力竭运动；p-p38MAPK；NF-kB；COX-2；大鼠；心肌细胞

随着竞技体育比赛的日益激烈，过度运动所致的运动性心肌损伤的发生日益显著，正成为运动医学领域十分关注的严重问题之一。其病理发生机制极其复杂，涉及众多因素，但过度的炎性反应是其产生的重要机制之一。环氧化酶-2(cycloxygenase-2,COX-2)又称为炎症诱导酶，是影响体内花生四烯酸代谢中最主要的前列腺素合成限速酶。文献报道通过降低COX-2 mRNA表达，能减少患心血管疾病的风险[1]。新型的COX-2抑制剂莫比可高选择性的抑制COX-2，能很好地减缓急性运动创伤性炎症[2]。p38丝裂原活化蛋白激酶(mitogen-activated protein kinase,MAPKS)是生物体内重要的信号传导系统之一，在机体应激和炎症反应中起着非常重要的调节和控治的作用。核因子-kB(nuclear factor kappa B, NF-kB)是在心肌细胞、血管内皮细胞等细胞内广泛存在，活化的NF-kB可以调节多种炎症相关因子如趋化因子、细胞粘附分子、细胞因子等基因的转录。 目前，关于力竭性运动诱发心肌损伤过程中p-p38MAPK、NF-kB和COX-2的动态研究少见报道。本实验通过大鼠负重力竭游泳运动建立心肌损伤动物模型，观察大鼠一次性力竭运动后不同时相p-p38MAPK、NF-kB、COX-2表达的动态改变，并探讨它们在运动性心肌损伤产生中的作用。

1　材料与方法

1.1主要试剂与仪器

p-p38MAPK兔单克隆抗体(美国Cell Signaling, #4511)，NF-kB兔单克隆抗体(美国Cell Signaling, #8242)，COX-2兔单克隆抗体(美国Cell Signaling, #12282)。J-25型高速冷冻离心机，美国 BLCKMEN公司；Victor1420多功能标记仪，美国PERKIN ELMER公司；DYY-6C型电泳仪，北京六一仪器厂；LAS4000型化学发光成像仪，日本FUJIFLM公司。

1.2实验动物

健康雄性Wistar大鼠60只，体重220～250 g，SPF级，购买于山东鲁抗医药股份有限公司实验动物中心，实验动物许可证号：SCXK(鲁)20130001。实验期间，实验动物饲养在屏障环境，分笼饲养，每笼5只，室温维持在20℃～26℃，保持相对湿度40%～70%，自由饮水。动物室安静、通风。实验动物饲料由山东省实验动物中心提供，由济南康大饲料有限公司生产，许可证号：SCXK(鲁)20130017。

1.3运动性心肌损伤实验动物模型建立

按照王福文等[3]的方法、条件和标准建立一次性大鼠力竭模型。大鼠尾部负2%体重的负荷进行力竭游泳，游泳时间不能少于3 h。

1.4实验分组

健康雄性Wistar大鼠60只，适应性喂养5 d，根据体重随机分为安静对照组和力竭运动组，后者又分为力竭运动后0 h组、3 h组、6 h组、12 h组、24 h组(n=10)。安静对照组大鼠不做任何运动，力竭性运动组按照建模要求运动。

1.5动物取材

大鼠运动结束后0 h、3 h、6 h、12 h、24 h，分别腹腔注射20%乌拉坦(0.2 ml/100 g)麻醉，放血后迅速取下心脏，在左心室同一部位取心肌组织200～250 mg，装入EP管中，置于-80℃冰柜中保存备用。

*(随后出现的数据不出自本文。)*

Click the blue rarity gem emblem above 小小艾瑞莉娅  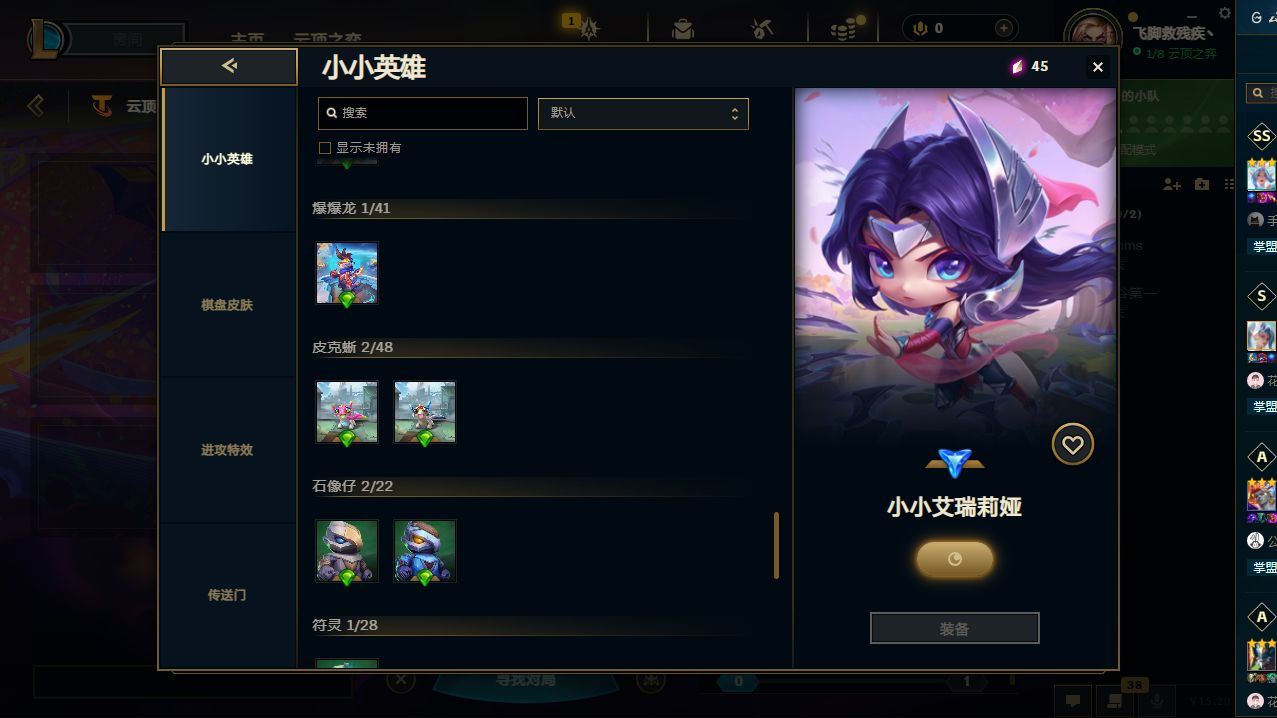(x=955, y=463)
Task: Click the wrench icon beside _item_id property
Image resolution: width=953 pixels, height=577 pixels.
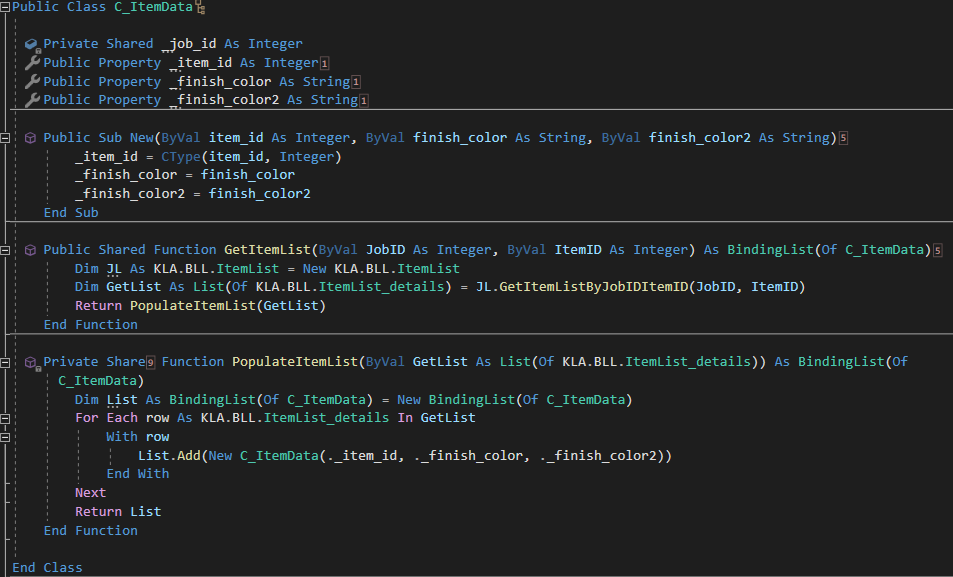Action: (x=33, y=62)
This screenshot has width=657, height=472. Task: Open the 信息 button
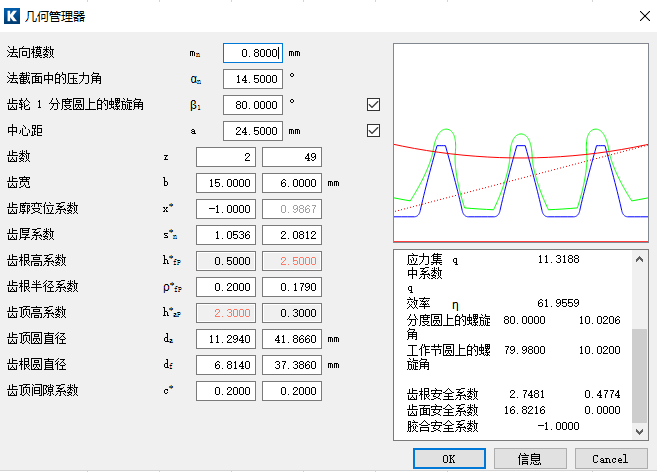pos(530,458)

1.5.1Western blot法检测心肌组织中p-p38MAPK、NF-kB、COX-2 的表达取液氮保存的心脏组织100 mg，在研钵中加入液氮研磨，然后加入含1 mmol/L PMSF的裂解液1 ml研磨均匀，倒入玻璃匀浆器中充分裂解，设置高速低温离心机的条件为14 000 r/min、4℃，离心10 min，取上清液，分装，-80℃保存备用。BCA试剂盒测定匀浆上清液的蛋白浓度，按常规方法进行SDS-PAGE电泳，10%分离胶，5%浓缩胶，p-p38 一抗(1∶1 000)、NF-kB(p50)一抗(1∶1 000)和COX-2 一抗(1∶500)，化学发光成像仪进行显影后，应用Image J图像处理系统处理蛋白条带，进行半定量分析。

1.6统计学分析

2　结果

2.1各组心肌组织中p-p38MAPK表达

与安静对照组比较，大鼠力竭运动后不同时间0 h组、3 h组、6 h组、12 h组、24 h组 心肌组织中p-p38MAPK蛋白表达均显著升高(P<0.05)，且3 h组最高，随后明显降低(P<0.01，图1, 表1)。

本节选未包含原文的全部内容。